**Brief**
From the first line to the last, copy the data exactly.

**Material provided**
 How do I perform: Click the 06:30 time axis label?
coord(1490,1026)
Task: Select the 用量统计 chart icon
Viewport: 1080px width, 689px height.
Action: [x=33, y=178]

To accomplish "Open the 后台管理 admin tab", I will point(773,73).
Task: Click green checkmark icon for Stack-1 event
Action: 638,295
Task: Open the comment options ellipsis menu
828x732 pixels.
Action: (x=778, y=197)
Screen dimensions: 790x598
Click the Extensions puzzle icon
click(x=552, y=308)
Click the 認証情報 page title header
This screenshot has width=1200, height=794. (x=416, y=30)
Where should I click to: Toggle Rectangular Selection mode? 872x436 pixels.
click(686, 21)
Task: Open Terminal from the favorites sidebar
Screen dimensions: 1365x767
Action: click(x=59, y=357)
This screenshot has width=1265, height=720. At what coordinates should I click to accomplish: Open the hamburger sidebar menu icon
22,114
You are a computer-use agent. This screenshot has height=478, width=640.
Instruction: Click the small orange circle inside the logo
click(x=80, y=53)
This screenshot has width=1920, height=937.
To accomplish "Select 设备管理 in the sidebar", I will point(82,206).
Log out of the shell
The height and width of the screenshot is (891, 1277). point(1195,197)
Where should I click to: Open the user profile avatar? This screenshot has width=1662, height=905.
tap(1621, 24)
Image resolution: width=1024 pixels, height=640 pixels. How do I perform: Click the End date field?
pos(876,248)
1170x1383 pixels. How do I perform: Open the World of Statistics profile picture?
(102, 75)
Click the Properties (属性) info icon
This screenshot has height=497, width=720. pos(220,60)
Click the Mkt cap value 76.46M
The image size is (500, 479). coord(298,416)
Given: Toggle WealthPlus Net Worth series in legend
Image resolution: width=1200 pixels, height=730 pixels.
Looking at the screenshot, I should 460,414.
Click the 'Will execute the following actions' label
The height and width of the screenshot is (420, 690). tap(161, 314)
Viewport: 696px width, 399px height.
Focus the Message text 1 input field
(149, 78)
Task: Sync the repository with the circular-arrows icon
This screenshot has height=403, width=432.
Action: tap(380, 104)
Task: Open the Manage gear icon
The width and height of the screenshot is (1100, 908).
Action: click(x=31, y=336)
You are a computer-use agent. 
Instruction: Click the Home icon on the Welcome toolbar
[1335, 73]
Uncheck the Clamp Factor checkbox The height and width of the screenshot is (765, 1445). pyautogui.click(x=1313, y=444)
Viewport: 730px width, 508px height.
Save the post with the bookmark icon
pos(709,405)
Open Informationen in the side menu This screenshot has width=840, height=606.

**Reply**
 How do I perform: Click the 06:30 time axis label?
coord(1490,1026)
Task: Select the 用量统计 chart icon
Viewport: 1080px width, 689px height.
Action: [x=33, y=178]

To accomplish "Open the 后台管理 admin tab", I will point(773,73).
Task: Click green checkmark icon for Stack-1 event
Action: 638,295
Task: Open the comment options ellipsis menu
828x732 pixels.
Action: (x=778, y=197)
Screen dimensions: 790x598
Click the Extensions puzzle icon
click(x=552, y=308)
Click the 認証情報 page title header
This screenshot has width=1200, height=794. (x=416, y=30)
Where should I click to: Toggle Rectangular Selection mode? 872x436 pixels.
click(686, 21)
Task: Open Terminal from the favorites sidebar
Screen dimensions: 1365x767
Action: click(x=59, y=357)
This screenshot has width=1265, height=720. At what coordinates should I click to accomplish: Open the hamburger sidebar menu icon
22,114
You are a computer-use agent. This screenshot has height=478, width=640.
Instruction: Click the small orange circle inside the logo
click(x=80, y=53)
This screenshot has width=1920, height=937.
To accomplish "Select 设备管理 in the sidebar", I will point(82,206).
Log out of the shell
The height and width of the screenshot is (891, 1277). point(1195,197)
Where should I click to: Open the user profile avatar? This screenshot has width=1662, height=905.
tap(1621, 24)
Image resolution: width=1024 pixels, height=640 pixels. How do I perform: Click the End date field?
pos(876,248)
1170x1383 pixels. How do I perform: Open the World of Statistics profile picture?
(102, 75)
Click the Properties (属性) info icon
This screenshot has height=497, width=720. pos(220,60)
Click the Mkt cap value 76.46M
The image size is (500, 479). coord(298,416)
Given: Toggle WealthPlus Net Worth series in legend
Image resolution: width=1200 pixels, height=730 pixels.
Looking at the screenshot, I should 460,414.
Click the 'Will execute the following actions' label
The height and width of the screenshot is (420, 690). tap(161, 314)
Viewport: 696px width, 399px height.
Focus the Message text 1 input field
(149, 78)
Task: Sync the repository with the circular-arrows icon
This screenshot has height=403, width=432.
Action: tap(380, 104)
Task: Open the Manage gear icon
The width and height of the screenshot is (1100, 908).
Action: click(x=31, y=336)
You are a computer-use agent. 
Instruction: Click the Home icon on the Welcome toolbar
[1335, 73]
Uncheck the Clamp Factor checkbox The height and width of the screenshot is (765, 1445). pyautogui.click(x=1313, y=444)
Viewport: 730px width, 508px height.
Save the post with the bookmark icon
pos(709,405)
Open Informationen in the side menu This screenshot has width=840, height=606.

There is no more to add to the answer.